# DOCUMENT EXCERPT
::::
Autonomous cars will start testing on public roads in the UK by the end of 2013 as part of a government plan to reduce traffic congestion in Britain.


Planned as part of a £28 billion ($46.4 billion) investment by the Department for Transport into congestion reduction, the BBC says the government's own report into autonomous cars concluded that “they maintain a safe distance from the vehicle in front at a set speed and without deviating from their lane”.

While testing of autonomous cars on public roads is not new to the US thanks to Google’s fleet of self-driving Toyota Prius or other parts of Europe with Volvo’s SARTRE (Safe Road Trains for the Environment) project, UK trials have only ever occurred on private land.

Relying on knowledge of its own environment and surroundings provided via sensors and cameras, the autonomous or ‘driverless’ cars will still be required to have a human driver behind the wheel as a safety precaution.

To be tested by a team from Oxford University that has been developing autonomous car technology on the grounds of Oxford Science Park, the cars will be restricted to travelling on lightly used rural and suburban roads in a "semi-autonomous" mode that allows human passengers to intervene.

The Oxford University researchers’ team leader, Professor Paul Newman, told the BBC he was excited that the British government could see that engineering was important.

"It's a great area to be working in because it's IT and computers and that's what changes things,” Newman said.

Google co-founder Sergey Brin said autonomous vehicle technology would be commercially available within the decade, saying he believed the self-driving car would "dramatically improve the quality of life for everyone".

Though early days for the cars in the UK, the US states of Nevada, Florida and California have already passed laws to authorise the use of autonomous cars on public roads.
::::
# DIRECTIONS FOR THIS TASK
Render this sentence from the article on UK driverless car trials in Spanish: "Relying on knowledge of its own environment and surroundings provided via sensors and cameras, the autonomous or ‘driverless’ cars will still be required to have a human driver behind the wheel as a safety precaution." The lines that come next are taken from an unrelated source.
::::
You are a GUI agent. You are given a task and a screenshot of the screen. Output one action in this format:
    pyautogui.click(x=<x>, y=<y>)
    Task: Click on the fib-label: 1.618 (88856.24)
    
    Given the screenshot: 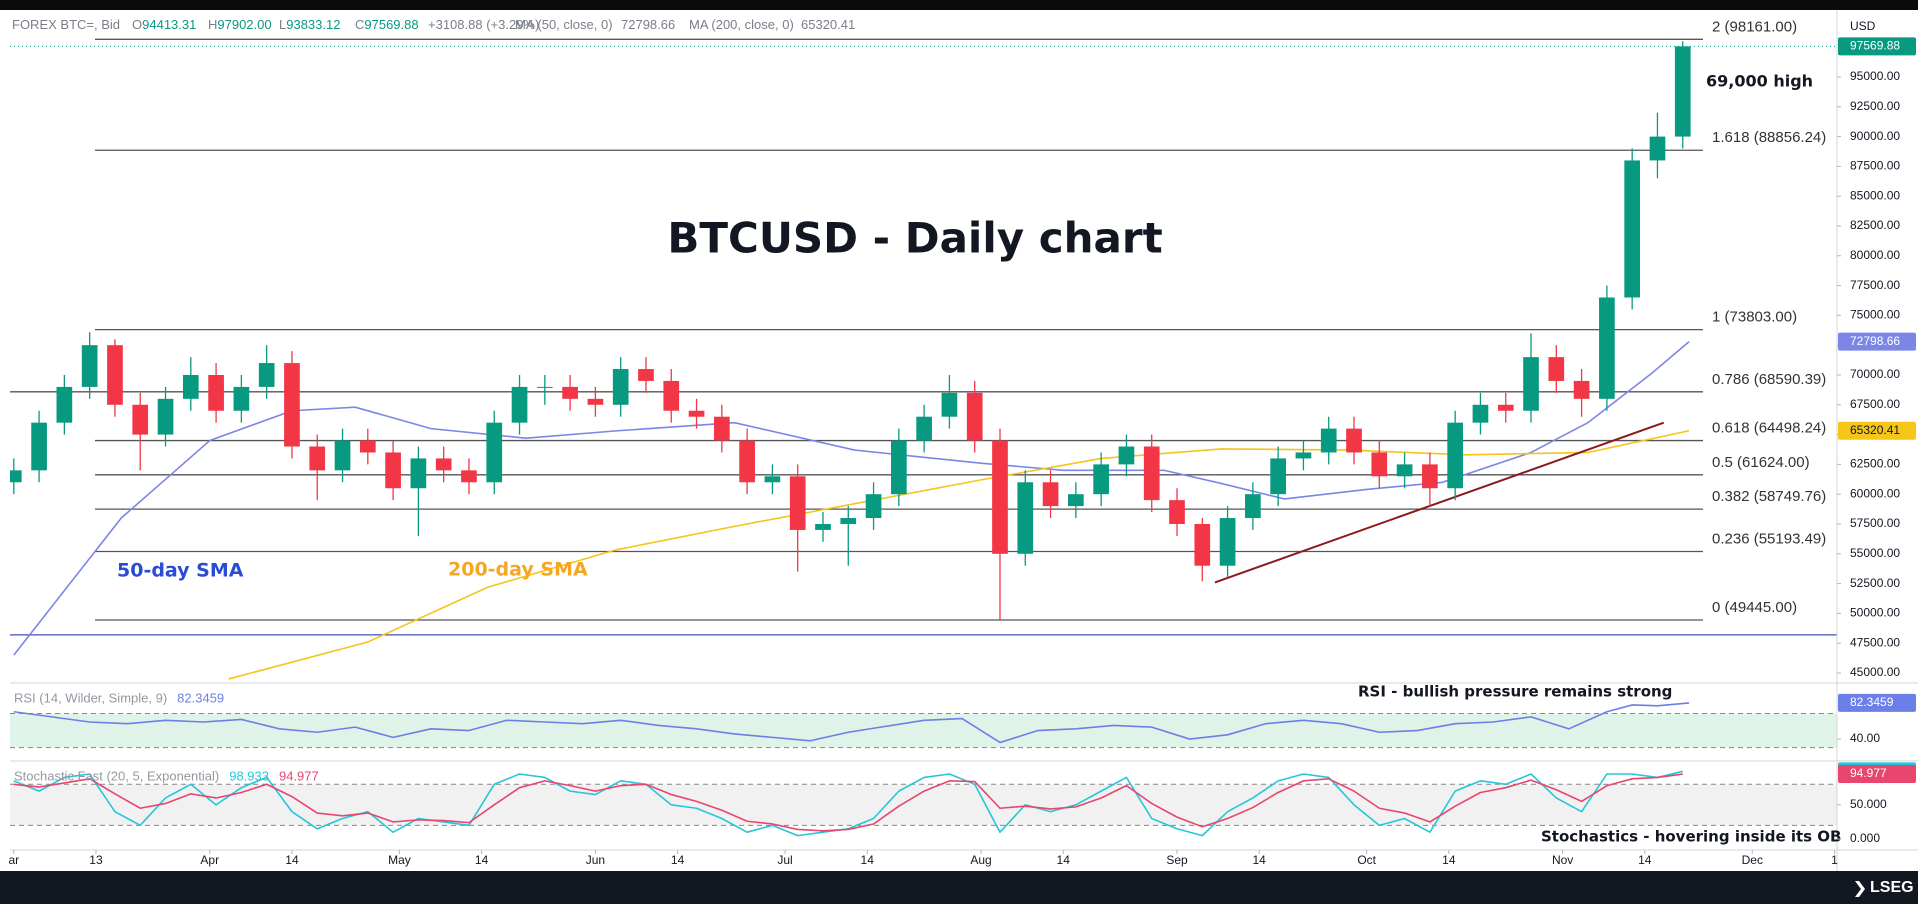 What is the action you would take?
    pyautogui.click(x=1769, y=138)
::::
# TASK OUTPUT
Basándose en el conocimiento de su propio entorno y alrededores, proporcionado mediante sensores y cámaras, los coches autónomos o «sin conductor» seguirán estando obligados a llevar un conductor humano al volante como medida de seguridad.